Plugging this hole in the lineup fits with Toyota President Akio Toyoda’s vision to transform Lexus from a maker of reliable if staid luxury vehicles into a brand that elicits passion and emotion. Sports coupes also tend to put a premium on reducing weight for better performance, so a production version of LF-LC could justify Lexus’s in-house work on the light and strong but expensive carbon fiber used on its $375,000 LFA supercar.
“The LF-LC is important to the brand’s overall strategy for becoming a more passionate, performance-oriented brand,” Stephanie Brinley, an IHS Automotive analyst in Southfield, Michigan, said by email. “Moving the needle in that direction in a meaningful way will take a significant amount of time and commitment to product-development programs going forward.”
LF-LC stands for Lexus Future-Luxury Coupe. Past Lexus concepts have dropped LF from their names when going into production, so the coupe will probably be named LC. Brinley said she expects Lexus to unveil LC next month at the North American International Auto Show in Detroit.
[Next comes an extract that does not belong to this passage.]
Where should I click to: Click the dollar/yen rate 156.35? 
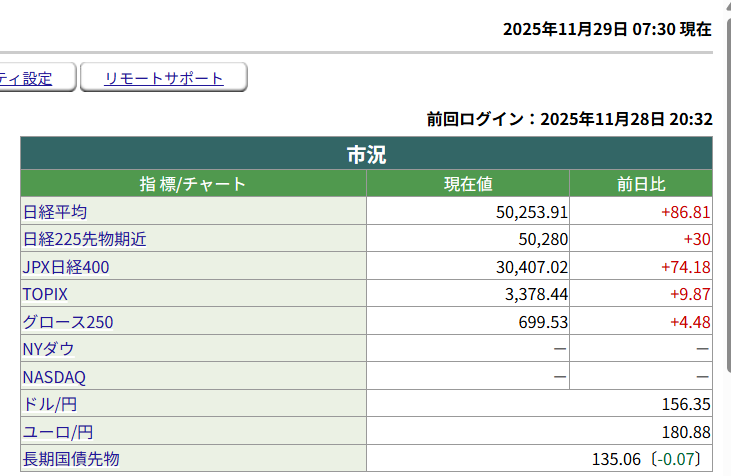pyautogui.click(x=685, y=404)
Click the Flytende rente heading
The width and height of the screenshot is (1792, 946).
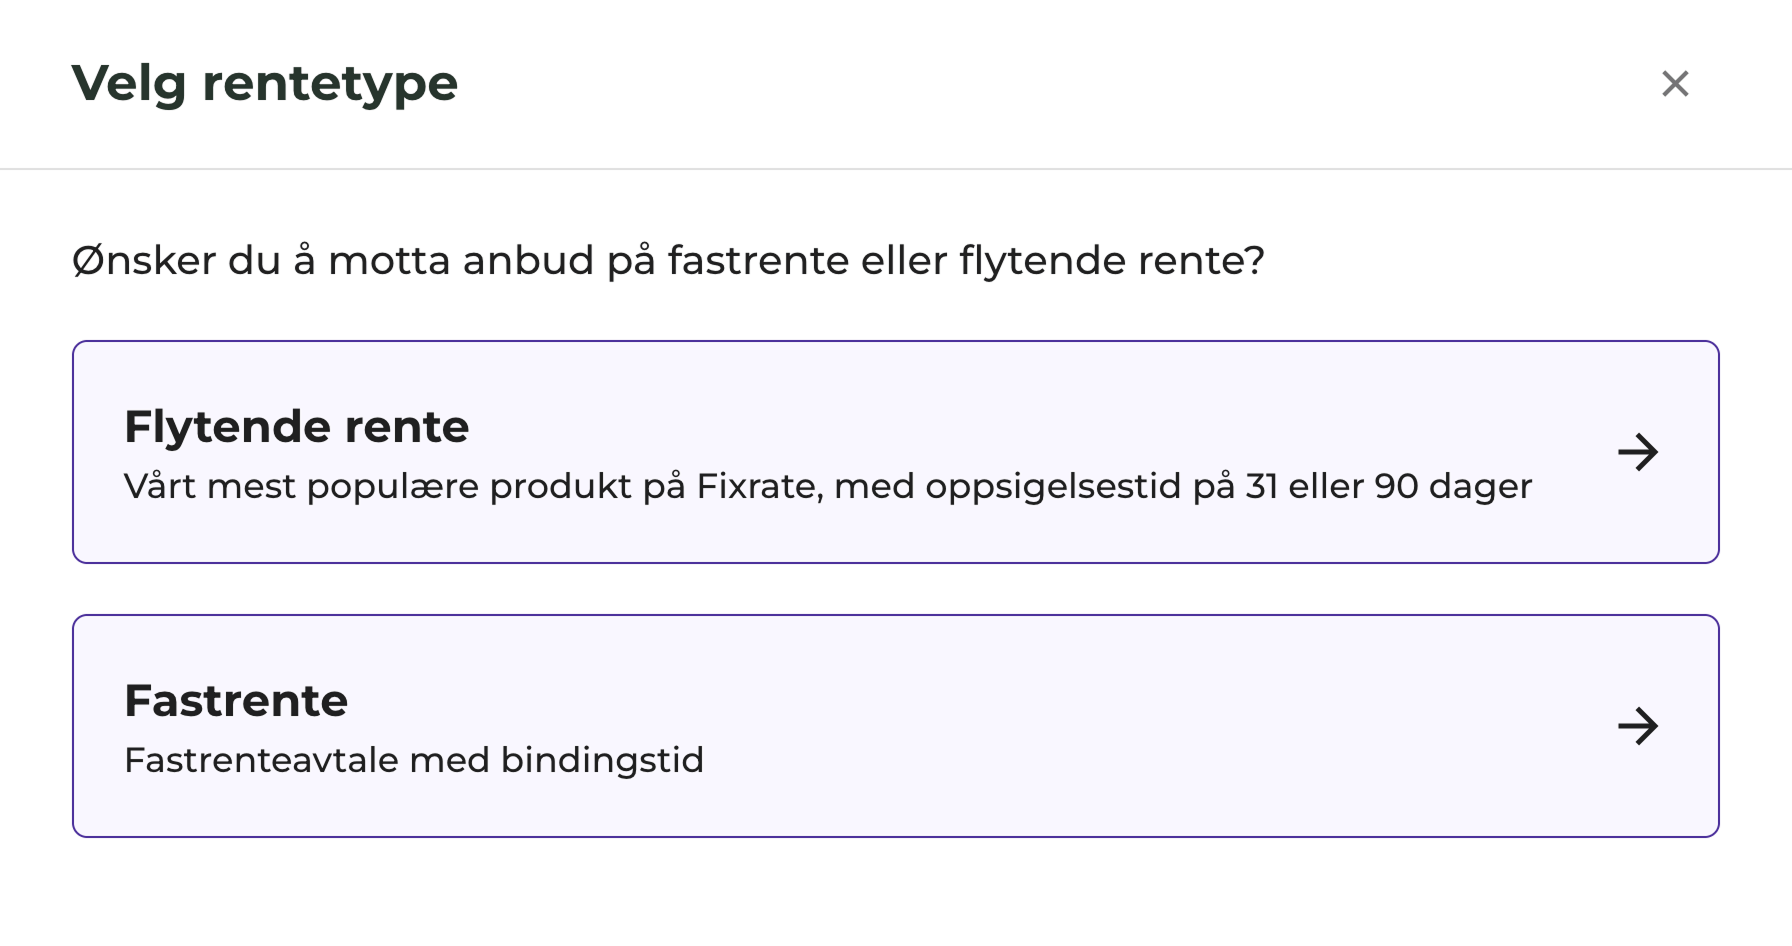296,427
“Customers have been asking for something to fill the important gap in our product lineup since the demise of the SC 430 and its predecessor, the SC 400,” Paul Williamsen, a Torrance, California-based national manager for Lexus, said by phone. Rather than seek massive volumes in the segment, luxury lines target “very specific customers who really have a strong affinity for your brand and want to make a strong personal statement.”
Lexus will probably put LC into production by 2017 and make only 2,000 to 2,500 cars per year, according to IHS Automotive estimates. Brinley said LC will likely be assembled where Lexus built the LFA supercar near Toyota’s headquarters in Toyota City, Japan.
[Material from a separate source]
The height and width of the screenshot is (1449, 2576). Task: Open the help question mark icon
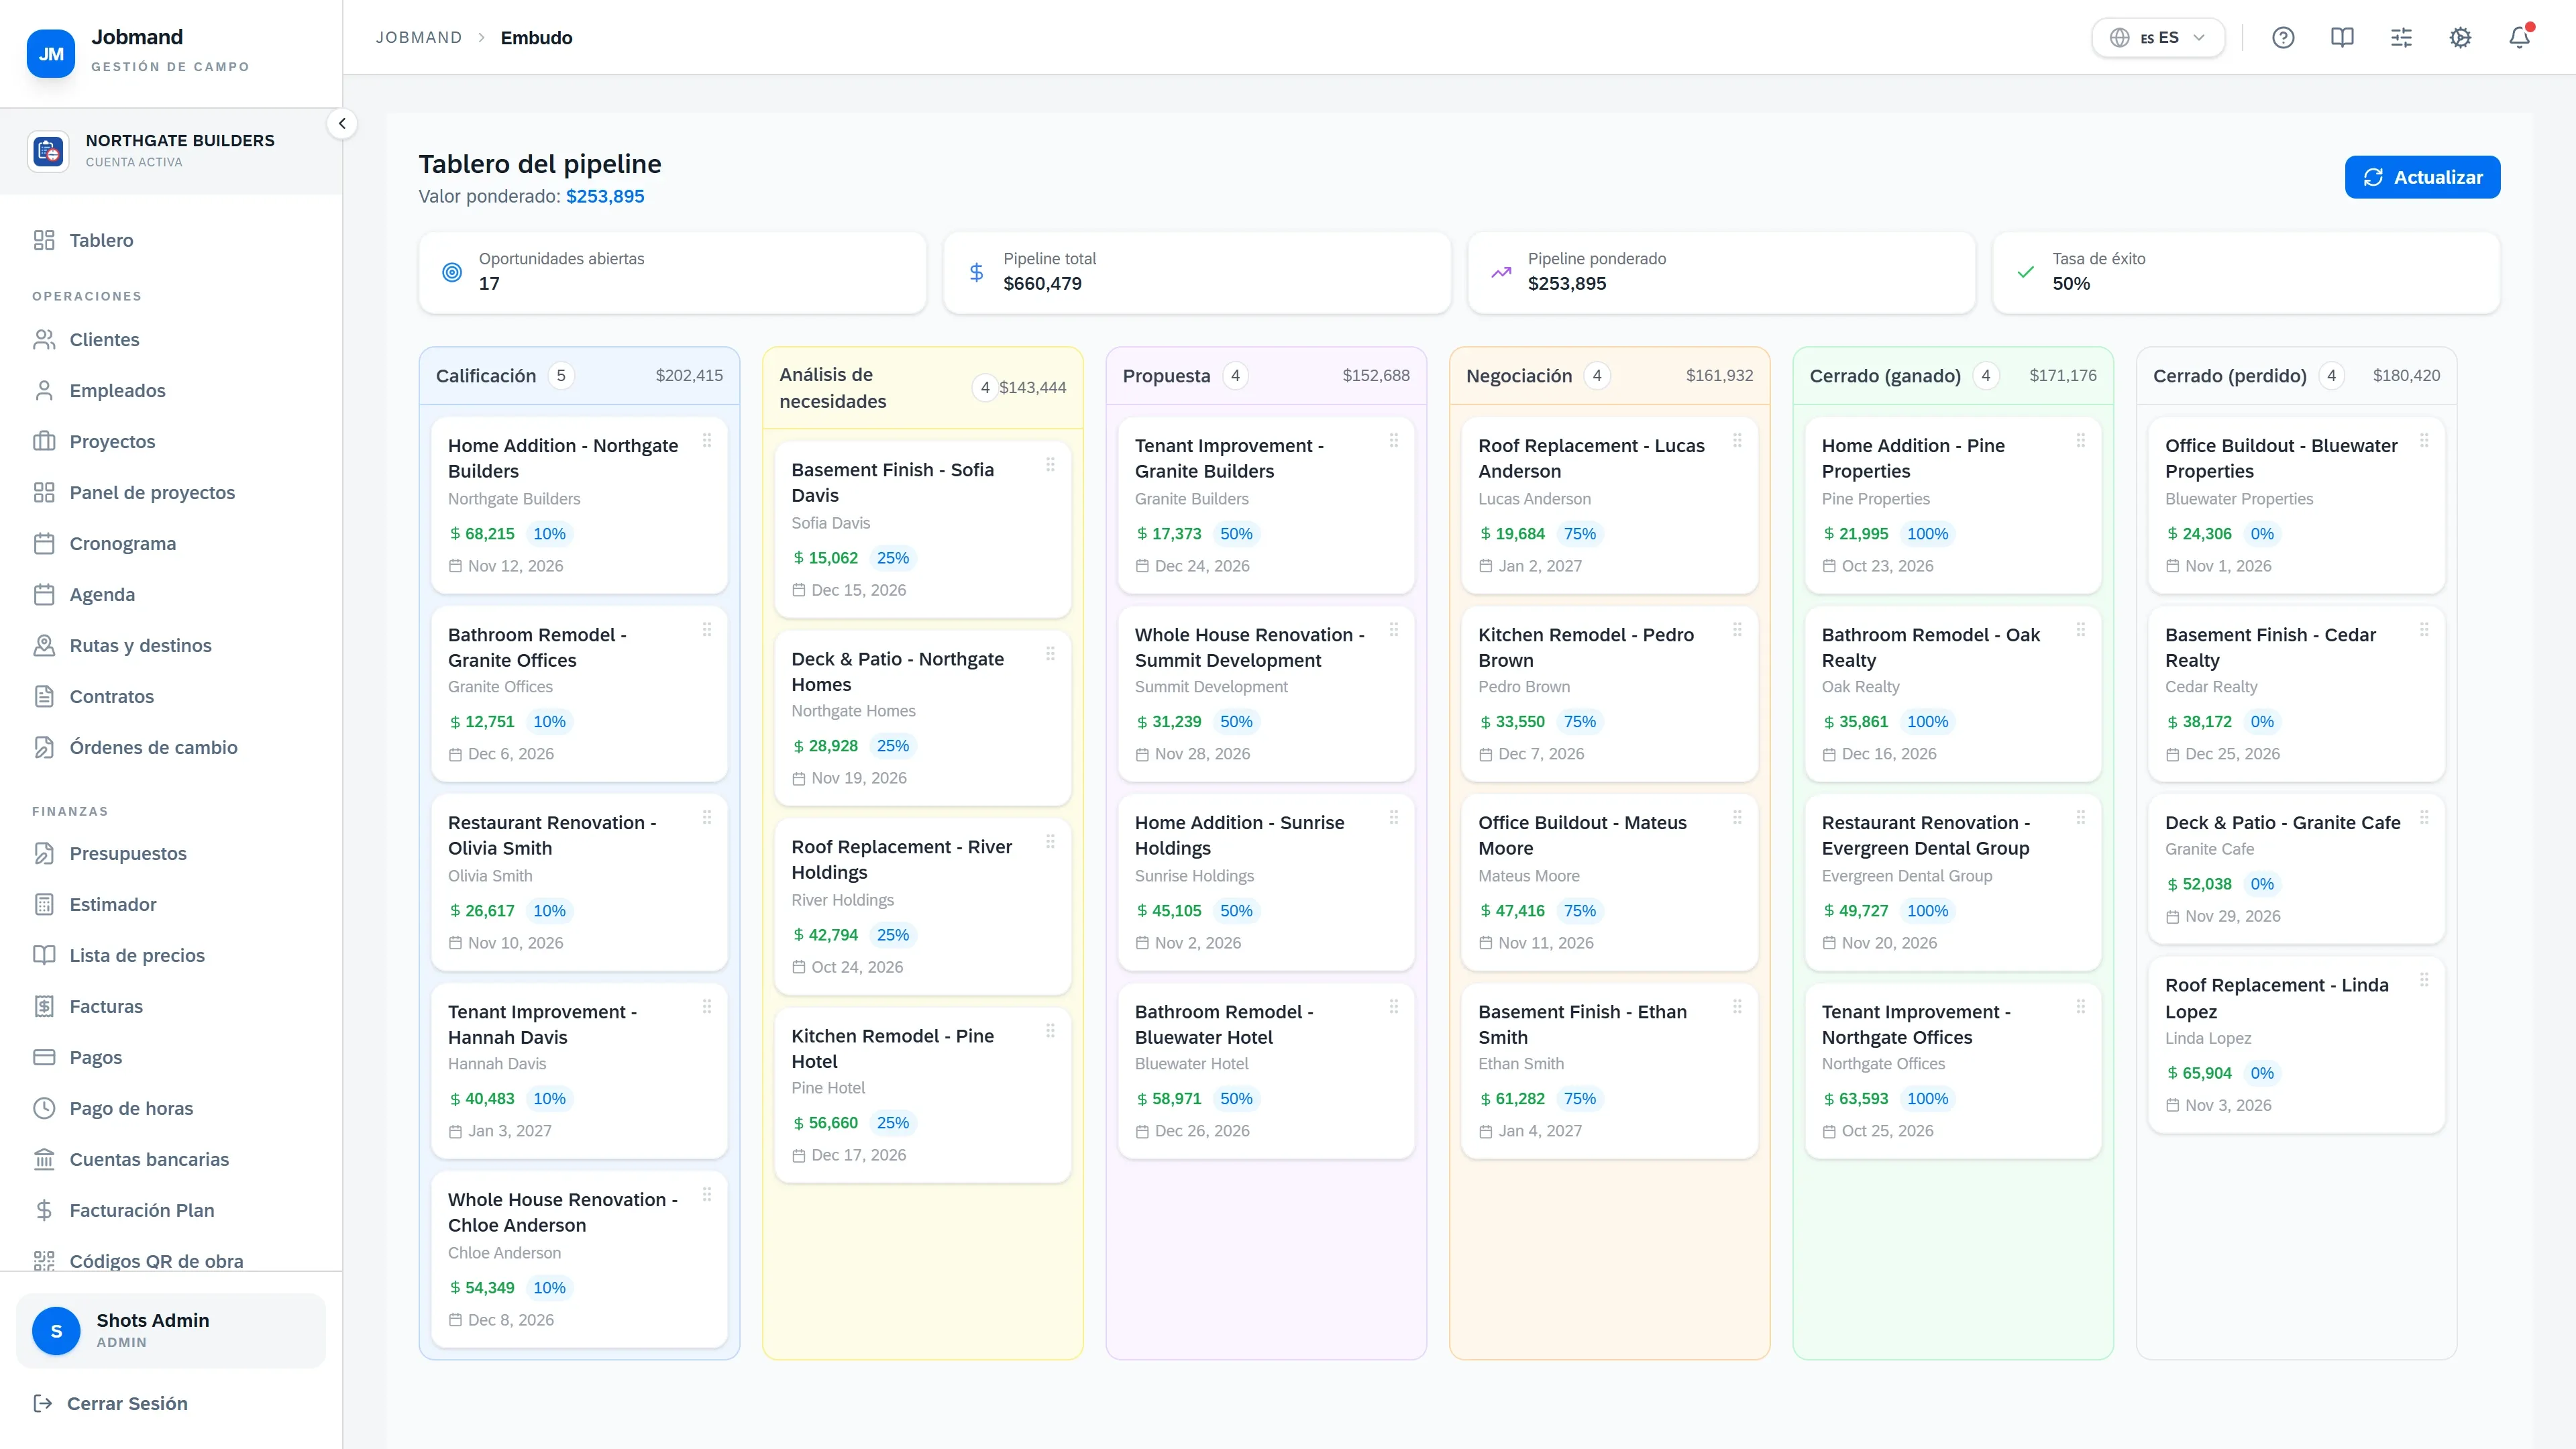pyautogui.click(x=2282, y=38)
To compete with Mercedes’ AMG and BMW’s M divisions, Lexus introduced its F performance sub-brand in 2007. While there are now F and F Sport versions of the RC coupe and IS and GS sedans, the brand lacks a lighter-weight flagship to pit against an S-Class coupe or BMW 6 Series. Honda’s Acura division also is reintroducing its NSX supercar.
The LC probably will be priced similar to the NSX, which will sell for about $150,000, Brinley said.
“If you look at our lineup, we sell for a lower transaction price than our German competitors,” Jeff Bracken, a Lexus group vice president, said in an interview. “That’s why it’s urgent that we consider a concept like a premium luxury sports car.”
To limit weight on the coupe for better performance, Lexus may turn to the expertise it accumulated while working with carbon fiber for the LFA, the 552-horsepower supercar that ended a two-year production run in 2012 after 500 units. Lexus has said it would deploy carbon fiber production processes used for LFA on future mass-production projects.
“Going forward, you’ll see us making more and more use of lightweight materials,” Bracken said.
When the LF-LC concept was unveiled in 2012, Lexus said it could accommodate a gasoline-electric hybrid powertrain. Toyota’s hybrid leadership has allowed the company to make weight-reduction less of a priority than for automakers more reliant on pickups and SUVs, said Richard Schultz, at consultant Ducker Worldwide LLC.
“All the manufacturers are cost-conscious, and Toyota is the most cost-conscious of them all,” Schultz, who leads Ducker’s automotive-materials practice, said. “They will only use premium materials if they absolutely have to.”